Social interaction is a basic need of the human psyche. It helps define our identities and is a critical building block of self-image and self-esteem. We may hate to admit it, but how we see ourselves is coloured by how we think others see us. The looking-glass self can be blamed on evolution and the survival instinct to be protected by the group, but it still has real implications in today’s society – especially in a society that’s erected on Bluetooth and Skype.
We may ‘connect’ with more people and chat with people all over the world but we’re becoming vampires. We have conversations in under 140 characters and catch up over news feeds and comments. As society
evolves devolves, people are losing the ability, maybe even the desire to interact in meaningful ways. Do we really know who are ‘friends’ are online. Do we ask? Do we have dialogues? Do we even respond to their messages or just ‘unsubscribe’ from them?
We’re becoming too insular. The more our worlds expand, the more closed off we are – and when we look into our proverbial mirrors, there’s no reflection staring back at us.
People are becoming invisible.
We say we want friends, but maybe we just want an audience.
Ask a kid today what he wants to be when he grows up; he says ‘famous’. He wants to be heard and seen. He wants attention because our society is void of it.
I used to consider generosity in terms of material or monetary value. Now I tend to use the word to describe people generous in spirit – giving of their warmth and their heart, giving of their time, their compassion and their positivity.
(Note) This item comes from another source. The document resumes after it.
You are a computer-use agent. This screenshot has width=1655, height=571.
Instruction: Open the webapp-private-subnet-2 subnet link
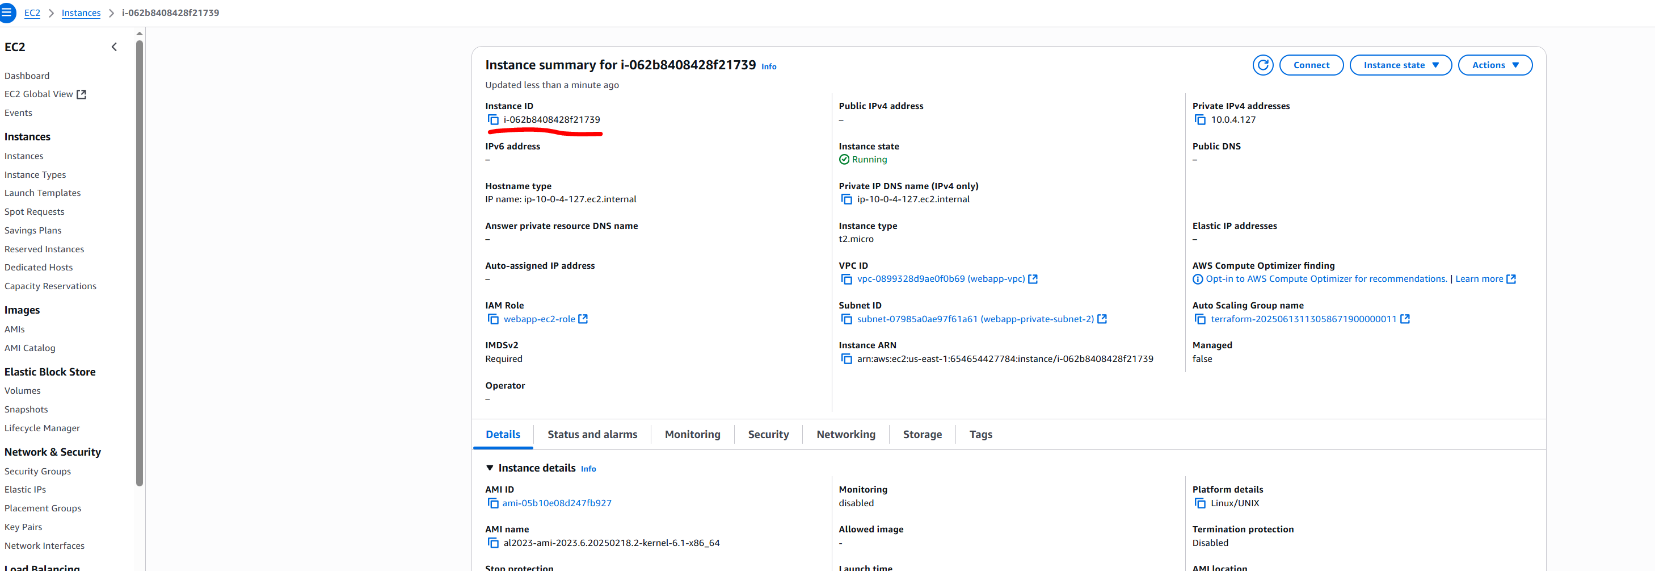click(975, 319)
We don’t just look for our own reflections in others, we also give them theirs, and being a reflection is a big responsibility. As human beings we should shoulder that responsibility with grace and kindness.
The more I look at the troubles and strife in this world, the more I think the root cause of it is someone just wanting to be heard, to be noticed. Hidden underneath people’s anger, hostility and apathy, are people who feel invisible.
Respond to others. Step out and embrace them, physically or metaphorically. Give a compliment, be a shoulder to lean on. Smile at the person standing in line that looks tired. Comment back, ‘like’ a picture, give of yourself – and maybe in doing so, you can find your own reflection again, smiling back at you.